1. Compliance & Data Privacy

Some organizations simply can’t use the public cloud, as they are bound by stringent regulations related to compliance and data privacy issues. For example, the GDPR compliance rules may prevent enterprises from serving customers in the European region using services hosted in certain public clouds.

2. Business Policy Reasons

Business policy needs, such as having to run your workloads at specific geographical locations, may make it difficult to use public clouds. Additionally, some enterprises may not be able to utilize public cloud offerings from a specific cloud provider due to their business policies related to competition.

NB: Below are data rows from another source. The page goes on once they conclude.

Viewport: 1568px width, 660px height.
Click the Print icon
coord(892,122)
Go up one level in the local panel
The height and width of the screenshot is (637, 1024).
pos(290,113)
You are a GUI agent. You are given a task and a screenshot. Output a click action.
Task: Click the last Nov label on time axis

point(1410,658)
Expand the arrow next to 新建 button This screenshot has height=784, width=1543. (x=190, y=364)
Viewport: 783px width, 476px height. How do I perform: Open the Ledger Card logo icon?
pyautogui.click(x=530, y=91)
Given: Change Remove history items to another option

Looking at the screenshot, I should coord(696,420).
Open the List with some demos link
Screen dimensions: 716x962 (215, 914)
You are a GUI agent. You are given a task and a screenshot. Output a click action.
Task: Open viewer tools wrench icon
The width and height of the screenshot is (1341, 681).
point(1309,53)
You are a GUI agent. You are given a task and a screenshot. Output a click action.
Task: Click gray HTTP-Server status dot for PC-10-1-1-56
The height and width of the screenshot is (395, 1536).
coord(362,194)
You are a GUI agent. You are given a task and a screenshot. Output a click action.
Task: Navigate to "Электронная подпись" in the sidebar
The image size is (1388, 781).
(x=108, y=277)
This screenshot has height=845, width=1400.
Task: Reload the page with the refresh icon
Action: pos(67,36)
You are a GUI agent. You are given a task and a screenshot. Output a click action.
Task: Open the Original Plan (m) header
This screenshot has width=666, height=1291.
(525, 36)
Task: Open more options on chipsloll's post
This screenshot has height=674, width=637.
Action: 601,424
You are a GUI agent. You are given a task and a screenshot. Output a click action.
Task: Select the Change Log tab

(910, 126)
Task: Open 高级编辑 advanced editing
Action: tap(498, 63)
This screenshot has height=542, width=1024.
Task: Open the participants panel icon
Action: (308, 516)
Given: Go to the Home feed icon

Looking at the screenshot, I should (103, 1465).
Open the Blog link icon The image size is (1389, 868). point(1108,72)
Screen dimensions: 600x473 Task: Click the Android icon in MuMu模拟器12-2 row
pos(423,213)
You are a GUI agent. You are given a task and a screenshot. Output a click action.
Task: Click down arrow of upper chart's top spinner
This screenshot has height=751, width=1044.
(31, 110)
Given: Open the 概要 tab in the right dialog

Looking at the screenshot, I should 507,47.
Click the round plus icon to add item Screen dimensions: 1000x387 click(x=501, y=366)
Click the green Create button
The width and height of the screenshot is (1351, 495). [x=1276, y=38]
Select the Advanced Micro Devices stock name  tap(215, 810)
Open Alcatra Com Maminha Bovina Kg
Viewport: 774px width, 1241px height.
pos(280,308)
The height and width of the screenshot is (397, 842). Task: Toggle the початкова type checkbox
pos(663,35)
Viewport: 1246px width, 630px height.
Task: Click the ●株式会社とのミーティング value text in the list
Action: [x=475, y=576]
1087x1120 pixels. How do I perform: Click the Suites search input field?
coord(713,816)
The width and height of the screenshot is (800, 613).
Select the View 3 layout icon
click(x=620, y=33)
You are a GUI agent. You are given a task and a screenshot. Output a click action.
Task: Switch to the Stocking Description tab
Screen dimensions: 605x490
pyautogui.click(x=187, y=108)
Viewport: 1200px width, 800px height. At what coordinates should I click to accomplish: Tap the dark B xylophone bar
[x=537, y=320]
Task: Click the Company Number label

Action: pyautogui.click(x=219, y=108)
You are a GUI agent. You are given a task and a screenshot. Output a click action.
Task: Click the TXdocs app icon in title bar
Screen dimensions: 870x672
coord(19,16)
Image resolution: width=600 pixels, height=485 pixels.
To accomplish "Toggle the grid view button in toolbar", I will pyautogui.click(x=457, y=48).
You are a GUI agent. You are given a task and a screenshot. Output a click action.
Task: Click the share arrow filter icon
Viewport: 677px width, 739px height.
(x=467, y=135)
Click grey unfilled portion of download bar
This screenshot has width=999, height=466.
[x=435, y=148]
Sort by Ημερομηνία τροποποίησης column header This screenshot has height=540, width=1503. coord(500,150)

3. Being Cloud Agnostic to Avoid Lock-in

Many enterprises may not wish to be tied to a single cloud provider and hence may want to deploy their applications across multiple clouds, including an on-premises private cloud. This could potentially reduce business continuity risk due to issues with a specific cloud provider. It also gives you leverage around price negotiation with your cloud providers.

4. Cost

Cost is probably the most important reason to run Kubernetes on-premises. Running all of your applications in the public cloud can get expensive at scale. Specifically, if your applications rely on ingesting and processing large amounts of data, such as with an AI/ML application, a public cloud can get extremely expensive. If you have existing data centers on-premises or in a co-location-hosted facility, running Kubernetes on-premises can be an effective way to reduce your operational costs.

According to a 2021 report from a16z, “It’s becoming evident that while cloud clearly delivers on its promise early on in a company’s journey, the pressure it puts on margins can start to outweigh the benefits, as a company scales and growth slows. Because this shift happens later in a company’s life, it is difficult to reverse as it’s a result of years of development focused on new features and not infrastructure optimization.”

An effective Kubernetes strategy running on-premises in your own data centers can be used to transform your business and modernize your applications for cloud-native – while improving infrastructure utilization and saving costs at the same time.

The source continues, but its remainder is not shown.